Storage models – the polyglot database
Under this umbrella we put dedicated database engines to support specific needs. We are talking about distributed counters (high scale out, rapid throughput), time series and event store as the primary areas that we are focused on. For example, the counters stuff is pretty much complete, but we didn’t have time to actually make that into a fully mature product.
I talked about this several times in the past, so I’ll not get into too many details here.
We have been working on a Raft implementation for the past few months, and it is now in the stage where we are starting to integrate it into the rest of our software. Raft is planned to be the core replication protocol for the time series and events databases. But you are probably going to see if first as topology super layer for RavenDB and RavenFS.
Distributed topology management
Replication support in RavenDB and RavenFS follow the multi master system. You can write to any node, and your write will be distributed by the server to all the nodes. This has several advantages, in particular, the fact that we can operate in disconnected or partially disconnected manner, and that we need little coordination between clients to get everything working. It also has the disadvantage of allow conflicts. In fact, if you are writing to multiple replicating nodes, and aren’t careful about how you are splitting writes, you are pretty much guaranteed to have conflicts. We have repeatedly heard that this is both a good thing and something that customers really don’t want to deal with.
It is a good thing because we don’t have data loss, it is a bad thing because if you aren’t ready to handle this, some of your data is inaccessible because of the conflict until it is resolved.
Because of that, we are considering implementing a server side topology management system. The actual replication mechanics are going to remain the same. But the difference is how we are going to decide how to work with it.
A cluster (in this case, a set of RavenDB servers and all databases and file systems on them) is composed of cooperating nodes. The cluster is managed via Raft, which is used to store the topology information of the cluster. Topology include each of the nodes in the system, as well as any of the databases and file systems on the cluster. The cluster will select a leader, and that leader will also be the primary node for writes for all databases. In other words, assume we have a 3 node cluster, and 5 databases in the cluster. All the databases are replicated to all three nodes, and a single node is going to serve as the write primary for all operations.
During normal operations, clients will query any server for the replication topology (and cache that) every 5 minutes or so. If a node is down, we’ll switch over to an alternative node. If the leader is down, we’ll query all other nodes to try to find out who the new leader is, then continue using that leader’s topology from now on. This give us the advantage that a down server cause clients to switch over and stay switched. That avoid an operational hazard when you bring a down node back up again.
Clients will include the topology version they have in all communication with the server. If the topology version doesn’t match, the server will return an error, and the client will query all nodes it knows about to find the current topology version. It will always chose the latest topology version, and continue from there.

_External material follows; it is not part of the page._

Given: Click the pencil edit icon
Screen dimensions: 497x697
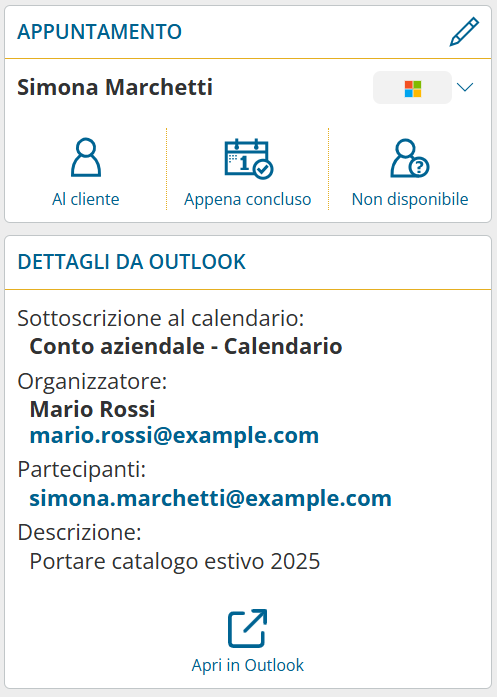Looking at the screenshot, I should 464,32.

Note that there are still a chance for conflicts, a leader may become disconnected from the network, but not be aware of that, and accept writes to the database. Another node will take over as the cluster leader and clients will start writing to it. There is a gap where a conflict can occur, but it is pretty small one, and we have good mechanisms to deal with conflicts, anyway.
We are also thinking about exposing a system similar to the topology for clients directly. Basically, a small distributed and consistent key/value store. Mostly meant for configuration.